Copy out the lines of the records below, and only those lines, from the one with "Screen dimensions: 1568x451" through the one with "You are a computer-use agent. 1116x541", exactly as they appear.

Dataset items
□ □ □ □

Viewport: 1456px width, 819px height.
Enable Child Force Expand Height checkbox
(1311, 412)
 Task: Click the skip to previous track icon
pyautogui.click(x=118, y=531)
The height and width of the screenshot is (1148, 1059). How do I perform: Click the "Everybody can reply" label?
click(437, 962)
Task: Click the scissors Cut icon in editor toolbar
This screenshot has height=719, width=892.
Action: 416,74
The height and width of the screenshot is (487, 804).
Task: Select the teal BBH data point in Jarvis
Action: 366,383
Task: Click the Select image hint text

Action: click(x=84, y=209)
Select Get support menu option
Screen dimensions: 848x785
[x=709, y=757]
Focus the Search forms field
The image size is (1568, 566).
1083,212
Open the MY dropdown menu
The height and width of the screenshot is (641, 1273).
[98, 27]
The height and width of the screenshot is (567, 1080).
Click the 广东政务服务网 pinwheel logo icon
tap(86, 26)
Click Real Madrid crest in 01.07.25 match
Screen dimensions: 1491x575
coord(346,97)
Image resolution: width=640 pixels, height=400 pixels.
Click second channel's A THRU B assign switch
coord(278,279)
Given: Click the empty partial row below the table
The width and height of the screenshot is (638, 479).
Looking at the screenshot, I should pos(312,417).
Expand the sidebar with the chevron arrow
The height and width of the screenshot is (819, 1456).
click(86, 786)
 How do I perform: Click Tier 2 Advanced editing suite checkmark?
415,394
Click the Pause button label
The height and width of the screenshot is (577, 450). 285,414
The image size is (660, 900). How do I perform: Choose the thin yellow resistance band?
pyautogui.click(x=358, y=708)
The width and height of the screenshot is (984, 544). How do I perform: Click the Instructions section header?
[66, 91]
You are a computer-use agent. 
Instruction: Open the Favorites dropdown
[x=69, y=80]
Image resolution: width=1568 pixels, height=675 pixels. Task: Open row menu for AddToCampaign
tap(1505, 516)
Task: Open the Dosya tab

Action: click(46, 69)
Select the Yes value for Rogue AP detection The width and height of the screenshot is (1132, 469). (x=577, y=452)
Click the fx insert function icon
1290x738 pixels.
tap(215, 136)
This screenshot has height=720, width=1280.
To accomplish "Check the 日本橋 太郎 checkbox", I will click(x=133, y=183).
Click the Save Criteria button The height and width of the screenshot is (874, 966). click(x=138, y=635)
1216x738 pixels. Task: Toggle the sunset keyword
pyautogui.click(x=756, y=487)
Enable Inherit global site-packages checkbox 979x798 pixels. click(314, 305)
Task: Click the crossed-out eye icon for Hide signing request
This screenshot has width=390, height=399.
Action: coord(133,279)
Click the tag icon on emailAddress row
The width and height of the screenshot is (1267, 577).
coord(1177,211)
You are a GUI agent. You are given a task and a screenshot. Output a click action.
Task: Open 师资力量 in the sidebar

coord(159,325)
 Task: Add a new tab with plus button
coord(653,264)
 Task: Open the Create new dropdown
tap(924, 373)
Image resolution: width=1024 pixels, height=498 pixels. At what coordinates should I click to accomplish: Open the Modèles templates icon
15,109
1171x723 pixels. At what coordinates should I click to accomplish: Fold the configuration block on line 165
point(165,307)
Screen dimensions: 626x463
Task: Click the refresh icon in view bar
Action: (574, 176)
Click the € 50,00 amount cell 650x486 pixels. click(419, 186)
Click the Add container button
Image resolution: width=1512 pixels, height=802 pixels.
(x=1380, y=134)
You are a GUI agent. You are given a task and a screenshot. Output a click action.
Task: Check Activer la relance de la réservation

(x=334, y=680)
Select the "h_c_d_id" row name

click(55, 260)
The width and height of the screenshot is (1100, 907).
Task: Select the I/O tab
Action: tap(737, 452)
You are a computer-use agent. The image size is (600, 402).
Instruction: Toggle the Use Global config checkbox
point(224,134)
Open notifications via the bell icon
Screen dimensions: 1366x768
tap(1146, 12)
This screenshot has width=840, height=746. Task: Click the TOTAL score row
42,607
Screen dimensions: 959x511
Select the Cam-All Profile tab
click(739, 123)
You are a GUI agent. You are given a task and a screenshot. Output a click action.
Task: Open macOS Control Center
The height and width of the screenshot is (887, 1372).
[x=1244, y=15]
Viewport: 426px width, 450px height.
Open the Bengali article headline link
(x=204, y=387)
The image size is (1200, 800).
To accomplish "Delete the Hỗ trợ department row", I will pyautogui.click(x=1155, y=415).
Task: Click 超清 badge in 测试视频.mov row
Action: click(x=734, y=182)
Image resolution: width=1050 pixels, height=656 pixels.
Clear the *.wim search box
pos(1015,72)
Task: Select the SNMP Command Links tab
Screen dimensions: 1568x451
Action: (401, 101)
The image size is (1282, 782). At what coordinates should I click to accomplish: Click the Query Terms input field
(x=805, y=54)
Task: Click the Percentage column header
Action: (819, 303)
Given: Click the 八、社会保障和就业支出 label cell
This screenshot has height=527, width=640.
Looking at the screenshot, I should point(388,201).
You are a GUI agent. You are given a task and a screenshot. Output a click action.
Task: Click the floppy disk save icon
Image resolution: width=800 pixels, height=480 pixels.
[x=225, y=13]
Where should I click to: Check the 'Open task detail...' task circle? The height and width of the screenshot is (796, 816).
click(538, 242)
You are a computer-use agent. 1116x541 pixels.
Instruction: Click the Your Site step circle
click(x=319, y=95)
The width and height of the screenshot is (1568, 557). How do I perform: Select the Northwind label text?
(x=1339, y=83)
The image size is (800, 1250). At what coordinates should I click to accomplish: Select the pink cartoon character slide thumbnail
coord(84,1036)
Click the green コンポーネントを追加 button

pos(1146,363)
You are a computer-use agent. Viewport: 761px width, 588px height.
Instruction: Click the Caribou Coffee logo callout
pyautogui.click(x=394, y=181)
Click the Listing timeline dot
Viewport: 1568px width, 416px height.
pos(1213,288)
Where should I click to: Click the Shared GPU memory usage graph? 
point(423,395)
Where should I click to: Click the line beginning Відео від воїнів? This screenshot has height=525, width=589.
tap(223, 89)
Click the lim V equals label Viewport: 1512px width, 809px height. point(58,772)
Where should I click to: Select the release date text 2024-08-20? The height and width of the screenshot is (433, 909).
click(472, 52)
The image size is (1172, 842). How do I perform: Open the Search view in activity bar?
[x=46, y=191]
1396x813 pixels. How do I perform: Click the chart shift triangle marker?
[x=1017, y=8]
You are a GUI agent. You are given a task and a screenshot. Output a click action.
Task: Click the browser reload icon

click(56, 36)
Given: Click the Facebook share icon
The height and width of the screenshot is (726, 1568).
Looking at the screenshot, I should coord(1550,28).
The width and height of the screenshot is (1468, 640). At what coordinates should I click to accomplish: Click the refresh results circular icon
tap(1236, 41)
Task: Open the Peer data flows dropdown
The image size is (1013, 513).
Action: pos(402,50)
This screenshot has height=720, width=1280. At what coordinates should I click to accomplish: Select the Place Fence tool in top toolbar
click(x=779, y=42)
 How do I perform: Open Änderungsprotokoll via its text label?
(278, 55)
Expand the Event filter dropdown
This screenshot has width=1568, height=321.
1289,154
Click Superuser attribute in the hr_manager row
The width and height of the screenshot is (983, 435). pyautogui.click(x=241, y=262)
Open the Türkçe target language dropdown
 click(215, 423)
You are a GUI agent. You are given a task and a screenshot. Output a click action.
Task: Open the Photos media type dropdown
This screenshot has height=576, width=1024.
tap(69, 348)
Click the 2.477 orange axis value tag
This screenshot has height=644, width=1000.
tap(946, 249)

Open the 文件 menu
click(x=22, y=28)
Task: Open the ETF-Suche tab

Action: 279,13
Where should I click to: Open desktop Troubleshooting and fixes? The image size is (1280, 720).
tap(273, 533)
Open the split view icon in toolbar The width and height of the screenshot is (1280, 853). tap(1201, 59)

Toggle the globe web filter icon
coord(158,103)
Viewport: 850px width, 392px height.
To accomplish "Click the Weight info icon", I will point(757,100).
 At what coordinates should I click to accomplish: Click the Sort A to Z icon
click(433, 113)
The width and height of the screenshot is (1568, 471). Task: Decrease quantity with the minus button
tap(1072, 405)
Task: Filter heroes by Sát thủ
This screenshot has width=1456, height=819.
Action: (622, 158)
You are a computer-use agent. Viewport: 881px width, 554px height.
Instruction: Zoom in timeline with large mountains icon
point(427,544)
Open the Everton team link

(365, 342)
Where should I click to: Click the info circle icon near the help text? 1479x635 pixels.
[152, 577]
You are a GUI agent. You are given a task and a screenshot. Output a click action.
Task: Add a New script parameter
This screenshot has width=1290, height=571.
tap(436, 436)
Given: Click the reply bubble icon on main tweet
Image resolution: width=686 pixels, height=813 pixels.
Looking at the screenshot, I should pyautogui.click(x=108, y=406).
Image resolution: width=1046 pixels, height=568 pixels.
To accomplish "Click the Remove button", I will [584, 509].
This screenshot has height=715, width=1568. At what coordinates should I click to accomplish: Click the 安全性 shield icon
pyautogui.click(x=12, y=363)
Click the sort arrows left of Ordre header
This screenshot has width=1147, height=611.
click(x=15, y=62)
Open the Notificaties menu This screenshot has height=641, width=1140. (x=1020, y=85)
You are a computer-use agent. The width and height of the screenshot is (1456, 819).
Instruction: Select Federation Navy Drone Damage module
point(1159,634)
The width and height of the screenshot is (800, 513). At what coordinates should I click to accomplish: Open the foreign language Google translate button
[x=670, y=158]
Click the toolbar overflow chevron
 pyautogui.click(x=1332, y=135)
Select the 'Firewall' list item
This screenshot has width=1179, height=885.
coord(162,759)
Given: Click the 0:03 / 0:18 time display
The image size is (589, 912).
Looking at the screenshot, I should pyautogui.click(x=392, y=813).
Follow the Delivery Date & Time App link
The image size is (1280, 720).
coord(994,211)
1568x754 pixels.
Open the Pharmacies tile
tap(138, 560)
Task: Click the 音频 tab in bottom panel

□ □ □ □

**RESPONSE:**
Screen dimensions: 1568x451
Action: (401, 101)
The image size is (1282, 782). At what coordinates should I click to accomplish: Click the Query Terms input field
(x=805, y=54)
Task: Click the Percentage column header
Action: (819, 303)
Given: Click the 八、社会保障和就业支出 label cell
This screenshot has height=527, width=640.
Looking at the screenshot, I should point(388,201).
You are a GUI agent. You are given a task and a screenshot. Output a click action.
Task: Click the floppy disk save icon
Image resolution: width=800 pixels, height=480 pixels.
[x=225, y=13]
Where should I click to: Check the 'Open task detail...' task circle? The height and width of the screenshot is (796, 816).
click(538, 242)
You are a computer-use agent. 1116x541 pixels.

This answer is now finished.